CAEFS therefore supports the notion that the rules for self-defence might vary depending on the nature of the relationship between the accused and deceased (stranger vs. intimate), the location of the confrontation leading to the use of self-defensive violence (tavern vs. car or home), the relationship between the accused and the person who was protected by the violence (stranger vs. friend or family member), the role in which the accused purported to invoke self-defensive violence (police or prison guard vs. mother or spouse), and the question of who initiated the violence or abuse (or threatened to do so) that resulted in self-defensive violence by the accused.


Recommendation #11: Create and develop data to identify the different paradigms in which self-defensive violence is invoked and employ policy analysts to undertake a feminist, anti-racist, gay and lesbian-positive analysis of the systemic factors that should be considered in developing self-defence doctrine.

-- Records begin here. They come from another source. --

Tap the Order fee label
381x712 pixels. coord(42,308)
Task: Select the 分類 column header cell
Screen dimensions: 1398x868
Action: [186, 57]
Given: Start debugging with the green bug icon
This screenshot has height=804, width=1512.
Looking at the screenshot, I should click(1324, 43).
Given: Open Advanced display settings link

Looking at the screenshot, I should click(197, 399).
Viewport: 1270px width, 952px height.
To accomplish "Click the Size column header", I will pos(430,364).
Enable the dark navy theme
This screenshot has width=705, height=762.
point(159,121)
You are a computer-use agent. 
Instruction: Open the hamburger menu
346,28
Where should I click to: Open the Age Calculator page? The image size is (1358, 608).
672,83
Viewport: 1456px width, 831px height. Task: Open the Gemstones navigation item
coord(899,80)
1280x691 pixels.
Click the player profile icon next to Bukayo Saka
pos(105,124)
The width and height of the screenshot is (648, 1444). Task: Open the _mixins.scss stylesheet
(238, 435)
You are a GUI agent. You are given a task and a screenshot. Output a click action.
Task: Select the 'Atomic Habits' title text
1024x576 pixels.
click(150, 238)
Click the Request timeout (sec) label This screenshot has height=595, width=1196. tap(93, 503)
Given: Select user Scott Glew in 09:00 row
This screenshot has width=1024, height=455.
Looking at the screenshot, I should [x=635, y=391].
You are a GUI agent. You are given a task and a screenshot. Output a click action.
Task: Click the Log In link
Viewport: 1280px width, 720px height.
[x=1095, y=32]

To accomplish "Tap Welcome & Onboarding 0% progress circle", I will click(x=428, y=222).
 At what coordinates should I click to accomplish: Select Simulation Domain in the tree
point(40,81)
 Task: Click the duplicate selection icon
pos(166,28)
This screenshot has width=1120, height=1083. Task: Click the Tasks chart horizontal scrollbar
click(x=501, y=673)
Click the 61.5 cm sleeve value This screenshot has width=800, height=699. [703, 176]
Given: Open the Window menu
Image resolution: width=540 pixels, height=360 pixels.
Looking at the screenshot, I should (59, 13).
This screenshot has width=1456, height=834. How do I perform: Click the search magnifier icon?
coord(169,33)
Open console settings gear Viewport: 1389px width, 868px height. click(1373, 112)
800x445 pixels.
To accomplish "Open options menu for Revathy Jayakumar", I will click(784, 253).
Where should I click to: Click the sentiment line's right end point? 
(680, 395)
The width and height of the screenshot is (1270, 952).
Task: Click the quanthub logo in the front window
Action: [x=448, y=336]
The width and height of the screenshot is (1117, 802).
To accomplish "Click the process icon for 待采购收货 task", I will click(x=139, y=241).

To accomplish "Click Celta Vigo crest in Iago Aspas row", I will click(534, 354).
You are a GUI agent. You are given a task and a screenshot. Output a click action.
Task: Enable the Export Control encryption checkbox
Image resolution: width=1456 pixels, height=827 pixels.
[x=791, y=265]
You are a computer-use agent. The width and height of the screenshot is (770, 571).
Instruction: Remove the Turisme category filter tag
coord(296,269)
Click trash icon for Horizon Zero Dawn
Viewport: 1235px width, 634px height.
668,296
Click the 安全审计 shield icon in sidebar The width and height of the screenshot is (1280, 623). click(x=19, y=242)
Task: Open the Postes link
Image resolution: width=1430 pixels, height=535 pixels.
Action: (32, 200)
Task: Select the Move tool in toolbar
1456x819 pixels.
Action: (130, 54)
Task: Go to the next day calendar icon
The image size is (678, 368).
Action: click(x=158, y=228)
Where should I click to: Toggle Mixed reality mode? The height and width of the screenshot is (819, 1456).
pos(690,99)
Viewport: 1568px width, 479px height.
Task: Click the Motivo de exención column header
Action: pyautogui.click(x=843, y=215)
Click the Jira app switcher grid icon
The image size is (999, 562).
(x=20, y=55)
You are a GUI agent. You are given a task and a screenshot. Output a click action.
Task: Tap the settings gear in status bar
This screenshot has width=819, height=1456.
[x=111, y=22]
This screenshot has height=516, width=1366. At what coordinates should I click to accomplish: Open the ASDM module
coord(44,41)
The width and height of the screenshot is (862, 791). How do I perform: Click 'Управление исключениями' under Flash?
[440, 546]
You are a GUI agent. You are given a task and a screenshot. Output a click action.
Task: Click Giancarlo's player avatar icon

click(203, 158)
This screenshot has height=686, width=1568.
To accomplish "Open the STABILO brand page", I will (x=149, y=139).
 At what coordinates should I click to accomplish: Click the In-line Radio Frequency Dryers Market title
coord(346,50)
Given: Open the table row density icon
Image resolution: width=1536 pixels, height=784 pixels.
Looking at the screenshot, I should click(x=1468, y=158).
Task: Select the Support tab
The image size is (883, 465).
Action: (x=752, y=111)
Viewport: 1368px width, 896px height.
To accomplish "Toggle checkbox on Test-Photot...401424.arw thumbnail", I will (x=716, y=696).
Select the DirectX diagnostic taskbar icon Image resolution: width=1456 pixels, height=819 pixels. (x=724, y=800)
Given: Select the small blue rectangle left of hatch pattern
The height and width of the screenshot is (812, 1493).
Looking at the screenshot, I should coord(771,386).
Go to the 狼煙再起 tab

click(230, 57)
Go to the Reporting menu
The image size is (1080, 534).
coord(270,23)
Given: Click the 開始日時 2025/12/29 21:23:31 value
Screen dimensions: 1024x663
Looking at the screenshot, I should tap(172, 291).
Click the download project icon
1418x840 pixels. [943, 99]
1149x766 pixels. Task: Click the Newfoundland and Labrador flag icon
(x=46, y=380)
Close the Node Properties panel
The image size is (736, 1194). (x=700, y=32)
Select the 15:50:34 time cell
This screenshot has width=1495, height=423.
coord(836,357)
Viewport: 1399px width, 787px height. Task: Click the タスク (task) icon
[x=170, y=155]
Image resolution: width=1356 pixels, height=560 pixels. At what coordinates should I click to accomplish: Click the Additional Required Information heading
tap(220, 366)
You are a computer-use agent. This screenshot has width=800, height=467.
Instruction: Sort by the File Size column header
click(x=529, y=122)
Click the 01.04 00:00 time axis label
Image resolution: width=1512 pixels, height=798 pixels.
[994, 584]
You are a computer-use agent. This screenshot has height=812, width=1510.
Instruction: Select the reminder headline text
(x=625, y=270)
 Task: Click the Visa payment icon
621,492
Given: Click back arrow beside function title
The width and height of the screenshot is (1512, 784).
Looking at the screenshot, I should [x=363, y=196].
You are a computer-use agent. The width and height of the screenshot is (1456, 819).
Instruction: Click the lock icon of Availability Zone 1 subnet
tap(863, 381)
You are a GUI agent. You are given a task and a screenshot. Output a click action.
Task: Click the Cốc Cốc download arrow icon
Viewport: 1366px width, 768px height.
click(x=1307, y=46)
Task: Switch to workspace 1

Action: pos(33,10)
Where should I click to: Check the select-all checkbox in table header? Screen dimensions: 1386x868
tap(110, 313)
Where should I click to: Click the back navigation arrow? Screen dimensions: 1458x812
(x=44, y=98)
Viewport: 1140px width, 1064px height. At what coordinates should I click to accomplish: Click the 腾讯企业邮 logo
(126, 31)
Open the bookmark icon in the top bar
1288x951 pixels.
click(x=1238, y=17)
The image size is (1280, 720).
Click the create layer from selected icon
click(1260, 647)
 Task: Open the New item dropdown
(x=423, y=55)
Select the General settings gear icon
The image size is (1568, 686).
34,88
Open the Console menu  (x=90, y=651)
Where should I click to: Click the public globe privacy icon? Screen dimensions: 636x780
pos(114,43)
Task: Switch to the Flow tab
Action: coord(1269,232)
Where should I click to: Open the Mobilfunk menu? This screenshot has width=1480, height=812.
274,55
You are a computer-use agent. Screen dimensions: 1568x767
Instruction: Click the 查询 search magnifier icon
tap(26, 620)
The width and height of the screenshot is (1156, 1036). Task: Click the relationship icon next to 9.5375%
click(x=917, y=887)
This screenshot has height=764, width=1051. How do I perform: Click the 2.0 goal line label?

2. Duty to Retreat for Aggressors

At the very least, CAEFS supports a different self-defence rule for persons exercising legal authority such as police and guards, as well as a separate rule for those who commence a physical altercation or threaten to do so. With respect to those who initiate violence or abuse or its threat, we should re-institute the legal requirement of retreat before resorting to further violence. This recommendation is based upon the work of Christine Boyle (Boyle, 1981) and Isabel Grant (Grant, 1996), who have expressed concerns about the impact of removing the special rules for those who initiate violence upon violent men who commit femicide.

Justice should respond to the Supreme Court of Canada decision in McIntosh (1995), in which the more stringent requirements for those who "provoked" the deceased (in s. 35) were effectively nullified through judicial interpretation. It should draft a new self-defence law that includes a clear duty to retreat for those who initiated the violence, abuse, or its threat, as opposed to those who “provoke” by “words or gestures” as provocation is currently defined in s. 36 for the purposes of self-defence. This duty should only be imposed where retreat would not pose a threat to the immediate or long-term safety of the accused. It should utilize an equality analysis that takes into account imbalances of power and relations of dominance. Specifically, this would mean that a woman who kills her mate should not be disqualified by a duty to retreat where the man has threatened to hunt her down and kill her should she leave, but the duty should disqualify police who kill in reliance upon stereotypes of racialized men as violent and who fail to retreat from a conflict that poses no apparent danger to others.


Recommendation #12: Enact a duty to retreat, where it is safe to do so, for those who initiate or threaten violence or abuse.